New Delhi, Aug 14: In the night between August 14 and 15, 1947, when Jawaharlal Nehru was making the famous "While the whole world was sleeping..." speech, 78-year-old Gandhi was walking along the alleys of then Calcutta with the plead to stop communal violence.
On 15 August 1947, when the day of independence finally arrived, it was relished all over the nation. But in Calcutta, Mahatma Gandhi was worried and trying hard to end the violence because of the partition.
"To me, peace between Hindus and Muslims is more important than the declaration of independence", was the words from him.
Gandhi refused to participate in any celebrations.
"I cannot rejoice on August 15. I do not want to deceive you. But at the same time, I shall not ask you not to rejoice. Unfortunately, the kind of freedom we have got today contains also the seeds of future conflict between India and Pakistan. How can we therefore light the lamps?" said Gandhi.

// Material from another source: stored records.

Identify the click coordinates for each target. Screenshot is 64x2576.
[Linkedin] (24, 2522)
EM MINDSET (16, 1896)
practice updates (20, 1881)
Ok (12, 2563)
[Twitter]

On 9 August, Gandhi arrived in Calcutta with plans to move to Naokhali (now in Bangladesh), which was ripped apart by communal massacre and violence. Some of the leading figures urged Gandhi not to stay in East Bengal as they felt if Gandhi could bring peace to Calcutta, peace would be restored in all of Bengal.
Gandhi then decided to stay at Hyderi Manzil, close to a Muslim dominated slum, Miabagan.
From 13 August onwards, Gandhi began efforts to pacify people of either community to end the violence. But angry mobs refused to bow down, but Gandhi continued his efforts.
After a few days, Gandhi's efforts were turned to reality. Lord Mountbatten, noting this, wrote "In Punjab we have 55 thousand soldiers and large-scale rioting on our hands. In Bengal, our forces consist of one man, and there is no rioting."